** EXTRACTED DATA follows **

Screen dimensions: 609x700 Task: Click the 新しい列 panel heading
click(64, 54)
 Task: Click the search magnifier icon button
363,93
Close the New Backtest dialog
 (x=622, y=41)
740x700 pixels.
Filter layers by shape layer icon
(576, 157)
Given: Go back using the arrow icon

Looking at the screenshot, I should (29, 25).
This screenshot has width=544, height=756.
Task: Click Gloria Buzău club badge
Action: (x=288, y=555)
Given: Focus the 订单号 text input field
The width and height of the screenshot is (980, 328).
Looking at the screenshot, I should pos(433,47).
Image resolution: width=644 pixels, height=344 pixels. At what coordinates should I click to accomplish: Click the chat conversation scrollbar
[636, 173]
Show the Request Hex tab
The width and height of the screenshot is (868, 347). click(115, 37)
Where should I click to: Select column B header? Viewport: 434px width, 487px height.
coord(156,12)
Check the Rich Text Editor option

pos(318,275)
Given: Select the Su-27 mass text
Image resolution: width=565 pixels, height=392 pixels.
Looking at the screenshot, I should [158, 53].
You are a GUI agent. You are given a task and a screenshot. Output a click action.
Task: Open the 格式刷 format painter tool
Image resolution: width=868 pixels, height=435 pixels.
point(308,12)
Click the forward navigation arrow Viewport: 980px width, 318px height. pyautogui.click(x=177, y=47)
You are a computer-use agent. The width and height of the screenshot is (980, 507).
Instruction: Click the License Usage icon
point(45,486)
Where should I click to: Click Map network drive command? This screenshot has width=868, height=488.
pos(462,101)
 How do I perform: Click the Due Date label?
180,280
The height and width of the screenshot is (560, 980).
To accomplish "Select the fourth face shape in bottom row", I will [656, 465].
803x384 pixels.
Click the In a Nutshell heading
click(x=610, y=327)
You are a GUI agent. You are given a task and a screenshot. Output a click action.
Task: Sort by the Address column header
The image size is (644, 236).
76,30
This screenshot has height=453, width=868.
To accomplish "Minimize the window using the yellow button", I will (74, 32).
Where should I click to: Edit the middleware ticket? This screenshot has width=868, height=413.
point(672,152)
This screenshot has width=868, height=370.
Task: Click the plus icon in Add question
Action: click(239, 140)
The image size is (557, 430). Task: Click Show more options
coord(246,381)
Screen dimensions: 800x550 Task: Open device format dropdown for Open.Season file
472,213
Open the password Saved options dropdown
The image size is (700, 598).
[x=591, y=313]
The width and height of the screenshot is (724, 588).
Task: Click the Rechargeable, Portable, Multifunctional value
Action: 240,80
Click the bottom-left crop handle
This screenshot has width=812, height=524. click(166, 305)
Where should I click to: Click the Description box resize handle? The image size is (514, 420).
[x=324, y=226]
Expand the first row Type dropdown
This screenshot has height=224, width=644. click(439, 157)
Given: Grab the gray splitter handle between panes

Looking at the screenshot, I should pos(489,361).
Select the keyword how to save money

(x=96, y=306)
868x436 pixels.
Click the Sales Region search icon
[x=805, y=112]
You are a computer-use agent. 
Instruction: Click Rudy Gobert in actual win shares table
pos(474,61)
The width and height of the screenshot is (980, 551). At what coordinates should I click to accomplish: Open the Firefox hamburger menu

** End of EXTRACTED DATA **

EXERCISE PROMPT
Nothing may be left out. Retype all the entries exactly.

SOLUTION TO THE EXERCISE
Screen dimensions: 609x700 Task: Click the 新しい列 panel heading
click(64, 54)
 Task: Click the search magnifier icon button
363,93
Close the New Backtest dialog
 (x=622, y=41)
740x700 pixels.
Filter layers by shape layer icon
(576, 157)
Given: Go back using the arrow icon

Looking at the screenshot, I should (29, 25).
This screenshot has width=544, height=756.
Task: Click Gloria Buzău club badge
Action: (x=288, y=555)
Given: Focus the 订单号 text input field
The width and height of the screenshot is (980, 328).
Looking at the screenshot, I should pos(433,47).
Image resolution: width=644 pixels, height=344 pixels. At what coordinates should I click to accomplish: Click the chat conversation scrollbar
[636, 173]
Show the Request Hex tab
The width and height of the screenshot is (868, 347). click(115, 37)
Where should I click to: Select column B header? Viewport: 434px width, 487px height.
coord(156,12)
Check the Rich Text Editor option

pos(318,275)
Given: Select the Su-27 mass text
Image resolution: width=565 pixels, height=392 pixels.
Looking at the screenshot, I should [158, 53].
You are a GUI agent. You are given a task and a screenshot. Output a click action.
Task: Open the 格式刷 format painter tool
Image resolution: width=868 pixels, height=435 pixels.
point(308,12)
Click the forward navigation arrow Viewport: 980px width, 318px height. pyautogui.click(x=177, y=47)
You are a computer-use agent. The width and height of the screenshot is (980, 507).
Instruction: Click the License Usage icon
point(45,486)
Where should I click to: Click Map network drive command? This screenshot has width=868, height=488.
pos(462,101)
 How do I perform: Click the Due Date label?
180,280
The height and width of the screenshot is (560, 980).
To accomplish "Select the fourth face shape in bottom row", I will [656, 465].
803x384 pixels.
Click the In a Nutshell heading
click(x=610, y=327)
You are a GUI agent. You are given a task and a screenshot. Output a click action.
Task: Sort by the Address column header
The image size is (644, 236).
76,30
This screenshot has height=453, width=868.
To accomplish "Minimize the window using the yellow button", I will (74, 32).
Where should I click to: Edit the middleware ticket? This screenshot has width=868, height=413.
point(672,152)
This screenshot has width=868, height=370.
Task: Click the plus icon in Add question
Action: click(239, 140)
The image size is (557, 430). Task: Click Show more options
coord(246,381)
Screen dimensions: 800x550 Task: Open device format dropdown for Open.Season file
472,213
Open the password Saved options dropdown
The image size is (700, 598).
[x=591, y=313]
The width and height of the screenshot is (724, 588).
Task: Click the Rechargeable, Portable, Multifunctional value
Action: 240,80
Click the bottom-left crop handle
This screenshot has width=812, height=524. click(166, 305)
Where should I click to: Click the Description box resize handle? The image size is (514, 420).
[x=324, y=226]
Expand the first row Type dropdown
This screenshot has height=224, width=644. click(439, 157)
Given: Grab the gray splitter handle between panes

Looking at the screenshot, I should pos(489,361).
Select the keyword how to save money

(x=96, y=306)
868x436 pixels.
Click the Sales Region search icon
[x=805, y=112]
You are a computer-use agent. 
Instruction: Click Rudy Gobert in actual win shares table
pos(474,61)
The width and height of the screenshot is (980, 551). At what coordinates should I click to accomplish: Open the Firefox hamburger menu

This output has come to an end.